## Work instruction
Every line of the data below that holds the string "header" needs to be reported.

## Supplied material
·····
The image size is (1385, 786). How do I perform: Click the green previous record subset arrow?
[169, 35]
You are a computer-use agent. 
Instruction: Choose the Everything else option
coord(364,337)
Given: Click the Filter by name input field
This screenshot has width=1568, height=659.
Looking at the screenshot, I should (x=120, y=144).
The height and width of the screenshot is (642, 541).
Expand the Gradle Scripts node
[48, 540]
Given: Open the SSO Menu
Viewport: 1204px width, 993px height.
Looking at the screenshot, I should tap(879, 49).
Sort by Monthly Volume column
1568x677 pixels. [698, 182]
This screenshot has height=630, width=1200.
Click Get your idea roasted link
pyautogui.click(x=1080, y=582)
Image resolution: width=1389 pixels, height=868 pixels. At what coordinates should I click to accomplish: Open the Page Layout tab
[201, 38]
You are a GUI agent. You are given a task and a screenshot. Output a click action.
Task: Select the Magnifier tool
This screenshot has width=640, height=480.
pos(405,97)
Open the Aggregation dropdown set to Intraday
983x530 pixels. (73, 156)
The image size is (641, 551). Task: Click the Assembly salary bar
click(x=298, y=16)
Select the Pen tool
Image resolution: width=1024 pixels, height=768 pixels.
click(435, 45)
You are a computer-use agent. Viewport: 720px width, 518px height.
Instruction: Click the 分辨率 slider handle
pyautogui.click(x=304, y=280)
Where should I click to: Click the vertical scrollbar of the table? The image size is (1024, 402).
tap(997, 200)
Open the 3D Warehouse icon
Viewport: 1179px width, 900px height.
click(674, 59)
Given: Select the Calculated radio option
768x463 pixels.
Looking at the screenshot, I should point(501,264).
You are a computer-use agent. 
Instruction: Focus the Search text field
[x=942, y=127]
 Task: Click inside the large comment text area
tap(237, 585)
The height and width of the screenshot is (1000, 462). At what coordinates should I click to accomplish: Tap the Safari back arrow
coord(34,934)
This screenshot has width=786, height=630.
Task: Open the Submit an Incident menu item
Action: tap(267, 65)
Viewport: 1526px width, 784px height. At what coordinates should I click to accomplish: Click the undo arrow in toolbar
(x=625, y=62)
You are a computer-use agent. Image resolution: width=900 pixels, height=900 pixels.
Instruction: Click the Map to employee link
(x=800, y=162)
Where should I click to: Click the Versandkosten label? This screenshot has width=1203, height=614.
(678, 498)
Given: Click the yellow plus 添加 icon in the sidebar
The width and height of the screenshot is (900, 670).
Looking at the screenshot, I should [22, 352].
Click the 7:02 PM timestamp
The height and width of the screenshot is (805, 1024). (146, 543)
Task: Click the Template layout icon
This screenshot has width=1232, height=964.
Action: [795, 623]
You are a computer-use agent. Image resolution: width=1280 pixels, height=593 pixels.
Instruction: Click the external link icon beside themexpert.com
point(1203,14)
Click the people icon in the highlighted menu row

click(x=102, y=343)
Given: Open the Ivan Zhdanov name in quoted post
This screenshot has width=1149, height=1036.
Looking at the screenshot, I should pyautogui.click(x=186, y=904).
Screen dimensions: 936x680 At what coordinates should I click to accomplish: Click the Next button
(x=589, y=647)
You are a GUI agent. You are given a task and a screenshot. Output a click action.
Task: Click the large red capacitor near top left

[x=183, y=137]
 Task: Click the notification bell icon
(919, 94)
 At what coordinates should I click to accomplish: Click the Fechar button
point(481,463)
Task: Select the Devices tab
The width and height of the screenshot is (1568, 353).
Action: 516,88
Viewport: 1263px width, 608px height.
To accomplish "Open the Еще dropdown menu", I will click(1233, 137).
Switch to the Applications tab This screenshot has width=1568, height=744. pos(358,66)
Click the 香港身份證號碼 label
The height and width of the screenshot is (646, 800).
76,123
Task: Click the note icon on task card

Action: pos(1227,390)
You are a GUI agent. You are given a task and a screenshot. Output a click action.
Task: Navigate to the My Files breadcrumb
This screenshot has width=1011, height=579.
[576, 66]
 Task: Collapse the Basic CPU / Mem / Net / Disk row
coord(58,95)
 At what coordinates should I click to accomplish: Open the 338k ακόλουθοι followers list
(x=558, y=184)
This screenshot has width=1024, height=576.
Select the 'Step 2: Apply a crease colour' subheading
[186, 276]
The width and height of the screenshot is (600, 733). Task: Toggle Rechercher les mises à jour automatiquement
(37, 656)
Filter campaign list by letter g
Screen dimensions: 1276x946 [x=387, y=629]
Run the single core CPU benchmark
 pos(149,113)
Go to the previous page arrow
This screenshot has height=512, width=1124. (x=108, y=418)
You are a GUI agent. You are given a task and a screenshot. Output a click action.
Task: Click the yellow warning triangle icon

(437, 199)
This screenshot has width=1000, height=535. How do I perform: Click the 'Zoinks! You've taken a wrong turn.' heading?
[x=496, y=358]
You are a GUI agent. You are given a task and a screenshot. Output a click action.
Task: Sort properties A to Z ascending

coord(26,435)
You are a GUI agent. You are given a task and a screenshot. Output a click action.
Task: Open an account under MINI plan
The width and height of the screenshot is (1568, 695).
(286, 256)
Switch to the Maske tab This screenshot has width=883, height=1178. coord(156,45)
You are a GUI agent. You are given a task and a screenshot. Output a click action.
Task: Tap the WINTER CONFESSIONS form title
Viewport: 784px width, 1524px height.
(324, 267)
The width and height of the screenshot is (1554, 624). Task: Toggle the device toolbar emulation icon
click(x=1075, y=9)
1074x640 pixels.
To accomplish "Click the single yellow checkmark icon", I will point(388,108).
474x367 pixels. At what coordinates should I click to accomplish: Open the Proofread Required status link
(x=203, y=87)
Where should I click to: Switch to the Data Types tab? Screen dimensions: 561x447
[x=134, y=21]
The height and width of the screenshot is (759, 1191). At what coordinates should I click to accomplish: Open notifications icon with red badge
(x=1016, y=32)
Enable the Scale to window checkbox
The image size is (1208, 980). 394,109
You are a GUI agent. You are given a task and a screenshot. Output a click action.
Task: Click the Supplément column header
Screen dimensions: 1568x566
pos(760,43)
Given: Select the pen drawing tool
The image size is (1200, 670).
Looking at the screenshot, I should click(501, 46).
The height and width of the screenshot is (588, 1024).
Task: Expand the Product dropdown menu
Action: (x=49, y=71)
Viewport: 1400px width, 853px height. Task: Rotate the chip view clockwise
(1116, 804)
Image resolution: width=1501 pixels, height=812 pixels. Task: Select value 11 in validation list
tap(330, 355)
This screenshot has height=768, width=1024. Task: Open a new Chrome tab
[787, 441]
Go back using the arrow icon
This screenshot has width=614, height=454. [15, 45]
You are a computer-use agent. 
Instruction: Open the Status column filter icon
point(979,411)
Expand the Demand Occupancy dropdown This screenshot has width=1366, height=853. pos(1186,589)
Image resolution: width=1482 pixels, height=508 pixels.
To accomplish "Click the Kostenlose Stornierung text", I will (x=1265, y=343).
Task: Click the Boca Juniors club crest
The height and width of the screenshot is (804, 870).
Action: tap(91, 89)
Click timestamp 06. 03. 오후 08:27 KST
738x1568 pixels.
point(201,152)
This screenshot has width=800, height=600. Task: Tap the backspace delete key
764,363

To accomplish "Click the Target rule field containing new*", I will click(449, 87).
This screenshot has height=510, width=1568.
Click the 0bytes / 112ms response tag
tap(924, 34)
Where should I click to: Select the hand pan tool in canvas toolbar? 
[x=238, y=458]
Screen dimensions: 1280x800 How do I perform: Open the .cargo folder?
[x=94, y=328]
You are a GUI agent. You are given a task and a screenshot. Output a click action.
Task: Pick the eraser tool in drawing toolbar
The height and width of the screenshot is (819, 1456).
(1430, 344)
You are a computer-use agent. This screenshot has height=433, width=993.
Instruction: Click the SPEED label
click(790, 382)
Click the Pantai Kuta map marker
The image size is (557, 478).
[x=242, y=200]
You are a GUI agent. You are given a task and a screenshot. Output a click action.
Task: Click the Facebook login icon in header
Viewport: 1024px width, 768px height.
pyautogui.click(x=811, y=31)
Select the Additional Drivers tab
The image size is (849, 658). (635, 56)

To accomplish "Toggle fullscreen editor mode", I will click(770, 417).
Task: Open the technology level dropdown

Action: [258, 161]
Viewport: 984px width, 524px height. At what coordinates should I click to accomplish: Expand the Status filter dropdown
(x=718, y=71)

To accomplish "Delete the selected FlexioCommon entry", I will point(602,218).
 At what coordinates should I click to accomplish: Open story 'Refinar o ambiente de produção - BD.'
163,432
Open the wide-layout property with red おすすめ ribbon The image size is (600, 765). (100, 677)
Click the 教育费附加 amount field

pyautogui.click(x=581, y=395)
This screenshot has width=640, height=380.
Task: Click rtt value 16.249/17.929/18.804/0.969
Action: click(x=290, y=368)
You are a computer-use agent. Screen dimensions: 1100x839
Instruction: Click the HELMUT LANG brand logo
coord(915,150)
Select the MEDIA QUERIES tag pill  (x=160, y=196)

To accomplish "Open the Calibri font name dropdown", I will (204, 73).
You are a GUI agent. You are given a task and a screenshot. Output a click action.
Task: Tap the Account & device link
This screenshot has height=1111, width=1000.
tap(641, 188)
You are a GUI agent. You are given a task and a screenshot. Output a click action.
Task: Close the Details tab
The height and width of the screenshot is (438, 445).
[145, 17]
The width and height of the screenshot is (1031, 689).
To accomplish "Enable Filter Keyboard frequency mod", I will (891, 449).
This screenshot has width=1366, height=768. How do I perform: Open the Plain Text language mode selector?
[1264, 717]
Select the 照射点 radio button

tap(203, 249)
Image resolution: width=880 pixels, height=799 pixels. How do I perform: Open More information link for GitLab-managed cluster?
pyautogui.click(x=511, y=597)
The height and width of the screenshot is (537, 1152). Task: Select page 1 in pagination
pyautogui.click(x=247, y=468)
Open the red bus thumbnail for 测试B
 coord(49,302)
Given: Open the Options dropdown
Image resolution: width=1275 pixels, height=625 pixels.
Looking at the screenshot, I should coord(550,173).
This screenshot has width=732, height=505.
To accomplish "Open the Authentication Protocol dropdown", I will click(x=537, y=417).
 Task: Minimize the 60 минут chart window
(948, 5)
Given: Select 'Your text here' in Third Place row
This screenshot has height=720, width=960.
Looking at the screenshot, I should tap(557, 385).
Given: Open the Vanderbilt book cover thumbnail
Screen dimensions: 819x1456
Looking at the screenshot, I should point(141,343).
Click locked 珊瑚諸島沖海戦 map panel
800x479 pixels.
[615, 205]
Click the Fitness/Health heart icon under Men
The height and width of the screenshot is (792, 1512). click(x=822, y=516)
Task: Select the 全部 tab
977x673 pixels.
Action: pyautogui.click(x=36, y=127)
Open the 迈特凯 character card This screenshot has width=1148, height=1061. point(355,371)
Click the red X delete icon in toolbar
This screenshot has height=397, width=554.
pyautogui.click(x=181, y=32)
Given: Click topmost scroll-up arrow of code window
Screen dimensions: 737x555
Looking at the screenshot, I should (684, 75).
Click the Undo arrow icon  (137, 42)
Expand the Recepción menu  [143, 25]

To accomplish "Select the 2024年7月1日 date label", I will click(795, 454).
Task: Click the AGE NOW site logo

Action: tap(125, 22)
·····
## Task solution
Task: Click the Supplément column header
Task: Click the Facebook login icon in header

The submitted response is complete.